■ CONSIGNA ■
Reproduce íntegramente y sin ningún cambio el texto sobre la democracia y las revoluciones árabes.

■ FRAGMENTO DE LECTURA ■
+++

¿La democracia? Por supuesto que hablaba árabe

Ihsane el Kadi

En la ciudad donde nací no hay una revolución todas las noches. Nací en Trípoli, en 1959, durante la revolución argelina. En el momento en que escribo estas líneas, unos aviones caza bombardean a los manifestantes en la capital libia. Estoy conmocionado, frente a Al Yazira, en mi casa en Argel. Me convertí en adulto en un movimiento por las libertades democráticas, la “primavera bereber” de 1980. En mi país, el pluralismo político llegó 10 años más tarde y el pluralismo lingüístico esperó 20 años.

¿Derribar a tres dictadores árabes en dos meses con menos de 500 muertos? No pensé en pedir ese deseo la noche del pasado 31 de diciembre. Hubiese votado por cero muertos ya que un deseo no compromete a nada. Pero las grandes democracias nos han insinuado tantas veces que Túnez no podía ser Praga y que El Cairo no era Budapest que casi hemos renunciado a hacerles entender que se equivocaban. Los árabes son capaces de hacer una revolución sin armas. Y de hacer conquistas democráticas por lo bajo. ¿Por qué hoy y no después de la caída del muro de Berlín?

+++

■ DATOS PROPORCIONADOS ■
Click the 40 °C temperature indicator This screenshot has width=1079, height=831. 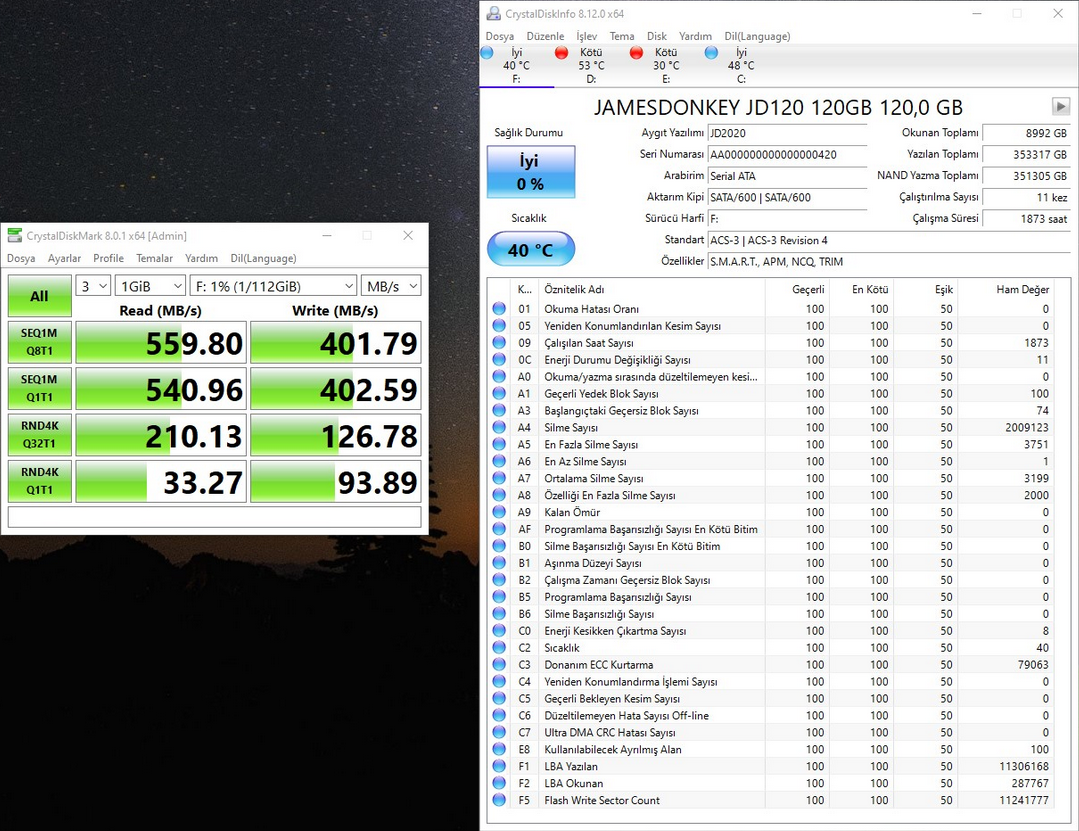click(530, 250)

+++

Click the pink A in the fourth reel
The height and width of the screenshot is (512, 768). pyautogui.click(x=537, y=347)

+++

■ SOLUCIÓN ■
¿La democracia? Por supuesto que hablaba árabe

Ihsane el Kadi

En la ciudad donde nací no hay una revolución todas las noches. Nací en Trípoli, en 1959, durante la revolución argelina. En el momento en que escribo estas líneas, unos aviones caza bombardean a los manifestantes en la capital libia. Estoy conmocionado, frente a Al Yazira, en mi casa en Argel. Me convertí en adulto en un movimiento por las libertades democráticas, la “primavera bereber” de 1980. En mi país, el pluralismo político llegó 10 años más tarde y el pluralismo lingüístico esperó 20 años.

¿Derribar a tres dictadores árabes en dos meses con menos de 500 muertos? No pensé en pedir ese deseo la noche del pasado 31 de diciembre. Hubiese votado por cero muertos ya que un deseo no compromete a nada. Pero las grandes democracias nos han insinuado tantas veces que Túnez no podía ser Praga y que El Cairo no era Budapest que casi hemos renunciado a hacerles entender que se equivocaban. Los árabes son capaces de hacer una revolución sin armas. Y de hacer conquistas democráticas por lo bajo. ¿Por qué hoy y no después de la caída del muro de Berlín?